_To do:_ Starting at the line that holds "This screenshot has width=1732, height=841.", copy every line exactly through the end of the data, and no others.

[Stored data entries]
<<<<

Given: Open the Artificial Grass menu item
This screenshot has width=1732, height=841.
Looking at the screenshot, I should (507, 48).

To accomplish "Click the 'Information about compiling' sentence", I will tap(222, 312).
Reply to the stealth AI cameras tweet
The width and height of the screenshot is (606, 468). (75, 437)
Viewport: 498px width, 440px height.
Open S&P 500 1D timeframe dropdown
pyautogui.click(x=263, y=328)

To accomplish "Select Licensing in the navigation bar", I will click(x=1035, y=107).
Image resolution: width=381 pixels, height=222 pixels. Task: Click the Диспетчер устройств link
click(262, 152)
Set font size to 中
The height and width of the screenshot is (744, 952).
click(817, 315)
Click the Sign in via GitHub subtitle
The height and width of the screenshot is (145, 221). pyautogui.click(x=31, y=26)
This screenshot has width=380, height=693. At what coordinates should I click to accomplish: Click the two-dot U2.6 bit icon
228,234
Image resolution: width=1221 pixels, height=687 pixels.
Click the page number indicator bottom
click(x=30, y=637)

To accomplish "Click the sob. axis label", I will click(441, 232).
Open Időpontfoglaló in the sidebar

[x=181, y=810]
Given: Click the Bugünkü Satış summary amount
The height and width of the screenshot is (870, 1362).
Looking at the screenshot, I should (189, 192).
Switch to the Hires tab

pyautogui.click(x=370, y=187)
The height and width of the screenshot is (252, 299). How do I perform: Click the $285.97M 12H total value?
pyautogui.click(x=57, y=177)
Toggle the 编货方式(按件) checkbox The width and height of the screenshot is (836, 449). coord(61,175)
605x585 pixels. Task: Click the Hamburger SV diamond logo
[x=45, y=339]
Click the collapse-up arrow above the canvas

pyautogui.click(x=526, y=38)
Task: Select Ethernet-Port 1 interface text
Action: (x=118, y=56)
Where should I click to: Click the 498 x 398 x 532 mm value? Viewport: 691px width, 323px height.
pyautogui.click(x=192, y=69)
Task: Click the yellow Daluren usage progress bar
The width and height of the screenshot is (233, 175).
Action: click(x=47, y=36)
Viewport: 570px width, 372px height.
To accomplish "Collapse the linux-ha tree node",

>>>>

_Answer below:_
This screenshot has width=1732, height=841.
Looking at the screenshot, I should (507, 48).

To accomplish "Click the 'Information about compiling' sentence", I will tap(222, 312).
Reply to the stealth AI cameras tweet
The width and height of the screenshot is (606, 468). (75, 437)
Viewport: 498px width, 440px height.
Open S&P 500 1D timeframe dropdown
pyautogui.click(x=263, y=328)

To accomplish "Select Licensing in the navigation bar", I will click(x=1035, y=107).
Image resolution: width=381 pixels, height=222 pixels. Task: Click the Диспетчер устройств link
click(262, 152)
Set font size to 中
The height and width of the screenshot is (744, 952).
click(817, 315)
Click the Sign in via GitHub subtitle
The height and width of the screenshot is (145, 221). pyautogui.click(x=31, y=26)
This screenshot has width=380, height=693. At what coordinates should I click to accomplish: Click the two-dot U2.6 bit icon
228,234
Image resolution: width=1221 pixels, height=687 pixels.
Click the page number indicator bottom
click(x=30, y=637)

To accomplish "Click the sob. axis label", I will click(441, 232).
Open Időpontfoglaló in the sidebar

[x=181, y=810]
Given: Click the Bugünkü Satış summary amount
The height and width of the screenshot is (870, 1362).
Looking at the screenshot, I should (189, 192).
Switch to the Hires tab

pyautogui.click(x=370, y=187)
The height and width of the screenshot is (252, 299). How do I perform: Click the $285.97M 12H total value?
pyautogui.click(x=57, y=177)
Toggle the 编货方式(按件) checkbox The width and height of the screenshot is (836, 449). coord(61,175)
605x585 pixels. Task: Click the Hamburger SV diamond logo
[x=45, y=339]
Click the collapse-up arrow above the canvas

pyautogui.click(x=526, y=38)
Task: Select Ethernet-Port 1 interface text
Action: (x=118, y=56)
Where should I click to: Click the 498 x 398 x 532 mm value? Viewport: 691px width, 323px height.
pyautogui.click(x=192, y=69)
Task: Click the yellow Daluren usage progress bar
The width and height of the screenshot is (233, 175).
Action: click(x=47, y=36)
Viewport: 570px width, 372px height.
To accomplish "Collapse the linux-ha tree node",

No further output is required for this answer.